Task details
Give again the entries below exactly, beginning at the first line and ending at the line with "Given: Open the Buperens desktop icon".

Task data section start

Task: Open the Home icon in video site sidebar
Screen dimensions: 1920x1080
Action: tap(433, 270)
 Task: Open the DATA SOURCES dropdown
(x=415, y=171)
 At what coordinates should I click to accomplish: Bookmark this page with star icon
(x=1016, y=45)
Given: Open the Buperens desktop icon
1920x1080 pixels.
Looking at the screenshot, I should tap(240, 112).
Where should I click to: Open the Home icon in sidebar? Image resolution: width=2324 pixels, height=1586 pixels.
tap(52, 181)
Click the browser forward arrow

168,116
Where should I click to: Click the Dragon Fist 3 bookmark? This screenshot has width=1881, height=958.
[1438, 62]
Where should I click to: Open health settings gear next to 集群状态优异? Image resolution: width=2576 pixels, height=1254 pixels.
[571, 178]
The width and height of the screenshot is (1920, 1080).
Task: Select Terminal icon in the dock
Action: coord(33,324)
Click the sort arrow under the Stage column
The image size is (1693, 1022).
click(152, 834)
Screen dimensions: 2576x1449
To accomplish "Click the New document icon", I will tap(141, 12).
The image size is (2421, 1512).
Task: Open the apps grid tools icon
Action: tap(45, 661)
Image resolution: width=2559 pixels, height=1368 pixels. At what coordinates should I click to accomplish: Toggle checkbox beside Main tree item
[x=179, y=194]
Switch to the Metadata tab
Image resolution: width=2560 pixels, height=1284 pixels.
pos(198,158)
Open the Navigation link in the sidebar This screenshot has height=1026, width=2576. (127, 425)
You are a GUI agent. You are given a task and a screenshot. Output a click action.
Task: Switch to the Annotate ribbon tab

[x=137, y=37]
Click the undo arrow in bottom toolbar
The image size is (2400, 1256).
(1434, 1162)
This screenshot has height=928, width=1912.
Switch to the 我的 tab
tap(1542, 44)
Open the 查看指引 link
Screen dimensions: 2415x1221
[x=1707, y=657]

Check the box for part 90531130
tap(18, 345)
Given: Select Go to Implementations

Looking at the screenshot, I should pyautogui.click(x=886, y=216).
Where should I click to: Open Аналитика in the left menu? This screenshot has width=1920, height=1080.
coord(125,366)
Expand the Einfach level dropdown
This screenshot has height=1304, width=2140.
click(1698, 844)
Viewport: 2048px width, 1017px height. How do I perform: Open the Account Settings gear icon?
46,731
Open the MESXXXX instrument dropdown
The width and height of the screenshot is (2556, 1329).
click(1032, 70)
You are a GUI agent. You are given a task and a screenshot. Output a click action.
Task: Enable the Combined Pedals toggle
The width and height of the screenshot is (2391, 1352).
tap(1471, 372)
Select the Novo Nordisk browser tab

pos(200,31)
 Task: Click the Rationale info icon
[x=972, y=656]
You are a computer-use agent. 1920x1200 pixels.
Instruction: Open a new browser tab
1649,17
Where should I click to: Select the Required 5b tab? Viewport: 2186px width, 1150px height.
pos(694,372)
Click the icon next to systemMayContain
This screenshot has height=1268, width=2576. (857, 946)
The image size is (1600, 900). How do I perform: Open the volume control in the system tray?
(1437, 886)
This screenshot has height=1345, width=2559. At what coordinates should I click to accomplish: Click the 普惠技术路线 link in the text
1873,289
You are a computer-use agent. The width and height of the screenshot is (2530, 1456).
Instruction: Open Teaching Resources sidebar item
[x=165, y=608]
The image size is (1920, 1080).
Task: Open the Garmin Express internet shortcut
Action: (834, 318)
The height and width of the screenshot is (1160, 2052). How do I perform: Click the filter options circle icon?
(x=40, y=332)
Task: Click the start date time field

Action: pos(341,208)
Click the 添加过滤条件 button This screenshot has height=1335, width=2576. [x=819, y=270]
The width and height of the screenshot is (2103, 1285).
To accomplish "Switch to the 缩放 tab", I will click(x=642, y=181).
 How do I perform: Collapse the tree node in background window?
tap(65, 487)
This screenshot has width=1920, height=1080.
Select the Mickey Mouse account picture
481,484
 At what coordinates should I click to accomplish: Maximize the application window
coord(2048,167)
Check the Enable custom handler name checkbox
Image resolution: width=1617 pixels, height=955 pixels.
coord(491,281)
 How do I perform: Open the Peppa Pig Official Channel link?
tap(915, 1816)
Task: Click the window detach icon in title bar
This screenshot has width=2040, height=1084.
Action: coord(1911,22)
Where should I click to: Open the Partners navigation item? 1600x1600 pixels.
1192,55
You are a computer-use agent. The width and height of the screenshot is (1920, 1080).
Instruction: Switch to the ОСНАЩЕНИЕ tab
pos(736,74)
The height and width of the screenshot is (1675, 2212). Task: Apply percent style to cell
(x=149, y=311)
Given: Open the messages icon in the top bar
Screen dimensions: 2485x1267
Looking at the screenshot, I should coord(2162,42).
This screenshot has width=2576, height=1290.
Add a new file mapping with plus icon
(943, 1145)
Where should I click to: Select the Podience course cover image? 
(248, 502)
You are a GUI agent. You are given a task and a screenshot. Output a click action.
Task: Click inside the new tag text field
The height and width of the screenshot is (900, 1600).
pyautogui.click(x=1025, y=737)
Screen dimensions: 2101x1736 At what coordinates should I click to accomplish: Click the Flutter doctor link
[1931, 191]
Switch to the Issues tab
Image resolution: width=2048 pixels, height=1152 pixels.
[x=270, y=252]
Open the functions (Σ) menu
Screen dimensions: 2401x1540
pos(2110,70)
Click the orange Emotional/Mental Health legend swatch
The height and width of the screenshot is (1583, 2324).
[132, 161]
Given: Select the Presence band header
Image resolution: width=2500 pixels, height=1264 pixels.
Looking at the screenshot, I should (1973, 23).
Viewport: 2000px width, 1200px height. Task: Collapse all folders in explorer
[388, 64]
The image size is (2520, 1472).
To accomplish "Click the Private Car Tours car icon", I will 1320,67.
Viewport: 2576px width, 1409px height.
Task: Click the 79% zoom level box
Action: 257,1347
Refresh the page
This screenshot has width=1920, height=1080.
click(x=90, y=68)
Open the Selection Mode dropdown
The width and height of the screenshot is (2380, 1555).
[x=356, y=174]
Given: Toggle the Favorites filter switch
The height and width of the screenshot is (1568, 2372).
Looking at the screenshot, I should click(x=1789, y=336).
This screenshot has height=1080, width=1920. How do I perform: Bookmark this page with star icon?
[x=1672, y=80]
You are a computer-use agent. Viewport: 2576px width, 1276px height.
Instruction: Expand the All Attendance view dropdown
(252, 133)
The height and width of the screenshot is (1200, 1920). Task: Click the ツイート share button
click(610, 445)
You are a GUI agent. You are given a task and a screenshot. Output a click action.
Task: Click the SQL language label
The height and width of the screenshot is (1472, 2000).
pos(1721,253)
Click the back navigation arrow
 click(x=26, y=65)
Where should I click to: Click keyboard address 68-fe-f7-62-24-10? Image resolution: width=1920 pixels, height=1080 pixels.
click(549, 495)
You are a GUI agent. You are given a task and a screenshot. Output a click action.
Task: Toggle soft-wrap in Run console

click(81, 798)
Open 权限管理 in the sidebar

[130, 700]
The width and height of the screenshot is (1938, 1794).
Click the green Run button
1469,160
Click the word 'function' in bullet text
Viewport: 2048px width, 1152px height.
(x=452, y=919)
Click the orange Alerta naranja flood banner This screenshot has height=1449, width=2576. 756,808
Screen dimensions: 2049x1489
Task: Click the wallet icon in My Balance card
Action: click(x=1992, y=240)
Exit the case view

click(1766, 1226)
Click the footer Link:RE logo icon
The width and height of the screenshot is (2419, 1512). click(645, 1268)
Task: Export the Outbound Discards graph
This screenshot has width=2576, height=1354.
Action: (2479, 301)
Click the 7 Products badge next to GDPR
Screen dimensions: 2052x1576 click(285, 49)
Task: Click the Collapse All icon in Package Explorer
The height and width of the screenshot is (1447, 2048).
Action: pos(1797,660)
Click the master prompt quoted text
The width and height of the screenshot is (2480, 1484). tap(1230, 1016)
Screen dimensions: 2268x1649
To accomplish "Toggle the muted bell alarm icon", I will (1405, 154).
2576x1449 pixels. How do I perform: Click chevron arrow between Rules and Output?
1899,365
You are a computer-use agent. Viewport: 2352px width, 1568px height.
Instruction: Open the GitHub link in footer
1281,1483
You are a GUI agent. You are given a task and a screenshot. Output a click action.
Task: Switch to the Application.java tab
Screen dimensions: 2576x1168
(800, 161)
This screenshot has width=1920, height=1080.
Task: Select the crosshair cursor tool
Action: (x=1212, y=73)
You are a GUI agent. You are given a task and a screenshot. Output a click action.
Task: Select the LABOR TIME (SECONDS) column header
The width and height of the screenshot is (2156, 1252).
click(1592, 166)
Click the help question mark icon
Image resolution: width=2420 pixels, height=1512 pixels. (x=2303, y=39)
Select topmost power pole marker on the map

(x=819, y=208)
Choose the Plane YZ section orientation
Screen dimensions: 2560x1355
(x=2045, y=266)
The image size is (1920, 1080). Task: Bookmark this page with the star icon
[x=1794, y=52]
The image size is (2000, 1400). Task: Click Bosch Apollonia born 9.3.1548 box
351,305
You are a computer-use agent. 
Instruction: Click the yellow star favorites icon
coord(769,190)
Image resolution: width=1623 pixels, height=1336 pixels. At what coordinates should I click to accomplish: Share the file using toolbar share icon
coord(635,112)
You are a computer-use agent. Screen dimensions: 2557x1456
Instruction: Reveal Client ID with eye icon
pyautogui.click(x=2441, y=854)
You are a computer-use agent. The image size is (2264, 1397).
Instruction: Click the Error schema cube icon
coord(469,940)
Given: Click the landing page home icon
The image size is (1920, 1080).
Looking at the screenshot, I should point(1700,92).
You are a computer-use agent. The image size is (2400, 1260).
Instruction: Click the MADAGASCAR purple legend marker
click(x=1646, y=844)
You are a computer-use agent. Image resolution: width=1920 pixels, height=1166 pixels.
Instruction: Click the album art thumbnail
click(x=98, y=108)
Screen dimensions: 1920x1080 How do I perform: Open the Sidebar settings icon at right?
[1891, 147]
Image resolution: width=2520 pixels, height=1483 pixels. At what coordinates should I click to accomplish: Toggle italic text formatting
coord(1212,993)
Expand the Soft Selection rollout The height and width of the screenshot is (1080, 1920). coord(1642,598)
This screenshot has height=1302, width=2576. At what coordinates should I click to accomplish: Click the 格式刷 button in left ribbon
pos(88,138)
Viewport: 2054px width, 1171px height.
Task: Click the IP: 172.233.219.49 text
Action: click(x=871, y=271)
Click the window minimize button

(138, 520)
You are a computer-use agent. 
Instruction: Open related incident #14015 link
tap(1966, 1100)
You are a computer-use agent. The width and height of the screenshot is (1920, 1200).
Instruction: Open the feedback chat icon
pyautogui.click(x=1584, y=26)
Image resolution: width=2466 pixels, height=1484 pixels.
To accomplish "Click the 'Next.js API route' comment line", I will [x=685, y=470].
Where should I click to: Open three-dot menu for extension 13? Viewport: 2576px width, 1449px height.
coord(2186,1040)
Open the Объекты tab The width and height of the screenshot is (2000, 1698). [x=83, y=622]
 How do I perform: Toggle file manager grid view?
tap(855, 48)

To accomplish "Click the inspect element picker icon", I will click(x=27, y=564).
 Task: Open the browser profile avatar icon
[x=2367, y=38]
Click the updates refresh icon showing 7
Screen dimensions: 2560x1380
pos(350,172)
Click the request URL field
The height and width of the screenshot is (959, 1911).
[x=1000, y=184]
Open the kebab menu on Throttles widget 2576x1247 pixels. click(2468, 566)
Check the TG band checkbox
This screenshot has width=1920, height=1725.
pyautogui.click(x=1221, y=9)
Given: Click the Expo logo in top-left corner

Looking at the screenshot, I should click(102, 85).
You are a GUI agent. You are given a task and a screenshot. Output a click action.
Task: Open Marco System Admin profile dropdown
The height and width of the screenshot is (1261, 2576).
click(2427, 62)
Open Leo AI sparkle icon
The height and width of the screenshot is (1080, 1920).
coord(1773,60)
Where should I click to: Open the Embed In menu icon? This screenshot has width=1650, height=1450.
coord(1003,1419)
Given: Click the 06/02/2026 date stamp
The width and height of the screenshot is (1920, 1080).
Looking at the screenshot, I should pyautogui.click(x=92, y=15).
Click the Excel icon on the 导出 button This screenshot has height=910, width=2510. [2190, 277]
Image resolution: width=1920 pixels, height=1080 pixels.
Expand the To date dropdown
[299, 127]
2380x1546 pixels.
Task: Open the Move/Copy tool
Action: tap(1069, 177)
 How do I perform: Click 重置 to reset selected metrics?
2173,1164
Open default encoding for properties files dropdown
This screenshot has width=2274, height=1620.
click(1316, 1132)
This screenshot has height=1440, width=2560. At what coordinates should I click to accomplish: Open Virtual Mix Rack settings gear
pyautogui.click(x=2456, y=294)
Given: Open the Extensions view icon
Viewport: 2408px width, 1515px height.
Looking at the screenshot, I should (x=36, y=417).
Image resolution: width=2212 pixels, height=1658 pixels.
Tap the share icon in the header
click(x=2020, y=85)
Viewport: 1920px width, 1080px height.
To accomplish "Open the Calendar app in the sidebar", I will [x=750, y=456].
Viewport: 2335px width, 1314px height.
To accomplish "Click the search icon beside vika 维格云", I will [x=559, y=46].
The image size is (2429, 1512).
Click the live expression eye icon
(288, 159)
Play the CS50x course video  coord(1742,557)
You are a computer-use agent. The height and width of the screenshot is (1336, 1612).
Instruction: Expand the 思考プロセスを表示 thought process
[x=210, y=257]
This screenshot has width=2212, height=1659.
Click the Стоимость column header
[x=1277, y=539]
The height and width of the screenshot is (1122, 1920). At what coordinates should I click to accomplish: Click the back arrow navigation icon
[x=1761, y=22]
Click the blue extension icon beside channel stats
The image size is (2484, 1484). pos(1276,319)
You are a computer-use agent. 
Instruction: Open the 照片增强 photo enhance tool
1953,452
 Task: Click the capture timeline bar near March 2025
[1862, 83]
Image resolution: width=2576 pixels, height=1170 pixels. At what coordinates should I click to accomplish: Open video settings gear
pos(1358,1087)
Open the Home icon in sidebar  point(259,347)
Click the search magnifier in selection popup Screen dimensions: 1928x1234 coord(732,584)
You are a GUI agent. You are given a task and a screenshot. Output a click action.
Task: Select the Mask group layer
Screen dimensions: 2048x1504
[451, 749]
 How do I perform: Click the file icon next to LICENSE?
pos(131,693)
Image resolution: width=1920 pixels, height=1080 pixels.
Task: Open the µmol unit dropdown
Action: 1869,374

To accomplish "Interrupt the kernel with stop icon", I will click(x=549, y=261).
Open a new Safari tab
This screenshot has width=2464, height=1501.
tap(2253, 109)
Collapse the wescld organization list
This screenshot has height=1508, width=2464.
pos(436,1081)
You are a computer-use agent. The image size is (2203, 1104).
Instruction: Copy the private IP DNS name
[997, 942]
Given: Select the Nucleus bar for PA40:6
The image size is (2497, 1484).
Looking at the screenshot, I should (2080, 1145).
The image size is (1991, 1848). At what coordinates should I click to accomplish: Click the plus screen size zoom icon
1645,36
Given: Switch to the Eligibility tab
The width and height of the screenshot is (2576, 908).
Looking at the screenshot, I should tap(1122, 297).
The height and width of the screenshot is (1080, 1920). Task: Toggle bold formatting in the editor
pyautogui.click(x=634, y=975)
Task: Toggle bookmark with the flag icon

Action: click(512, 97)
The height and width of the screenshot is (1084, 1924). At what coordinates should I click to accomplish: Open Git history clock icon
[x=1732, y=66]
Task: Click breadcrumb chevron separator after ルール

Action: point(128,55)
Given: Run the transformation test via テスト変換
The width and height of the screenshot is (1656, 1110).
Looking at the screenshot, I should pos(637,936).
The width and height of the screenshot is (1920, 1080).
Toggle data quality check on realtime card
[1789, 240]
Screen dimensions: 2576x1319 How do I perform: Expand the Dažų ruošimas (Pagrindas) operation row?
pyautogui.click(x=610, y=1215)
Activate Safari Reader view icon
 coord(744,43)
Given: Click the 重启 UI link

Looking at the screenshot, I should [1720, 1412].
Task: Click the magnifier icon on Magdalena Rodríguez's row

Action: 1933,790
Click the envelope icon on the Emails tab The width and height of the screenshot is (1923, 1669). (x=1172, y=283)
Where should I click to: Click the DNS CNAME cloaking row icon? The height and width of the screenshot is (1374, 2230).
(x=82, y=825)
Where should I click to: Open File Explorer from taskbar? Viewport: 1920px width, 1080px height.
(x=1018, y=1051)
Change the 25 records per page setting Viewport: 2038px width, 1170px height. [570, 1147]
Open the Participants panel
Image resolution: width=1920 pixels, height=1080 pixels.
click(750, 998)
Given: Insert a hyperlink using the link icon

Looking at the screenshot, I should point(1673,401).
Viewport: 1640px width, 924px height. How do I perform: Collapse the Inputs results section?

Task data section end

Answer area
Task: Open the Home icon in video site sidebar
Screen dimensions: 1920x1080
Action: tap(433, 270)
 Task: Open the DATA SOURCES dropdown
(x=415, y=171)
 At what coordinates should I click to accomplish: Bookmark this page with star icon
(x=1016, y=45)
Given: Open the Buperens desktop icon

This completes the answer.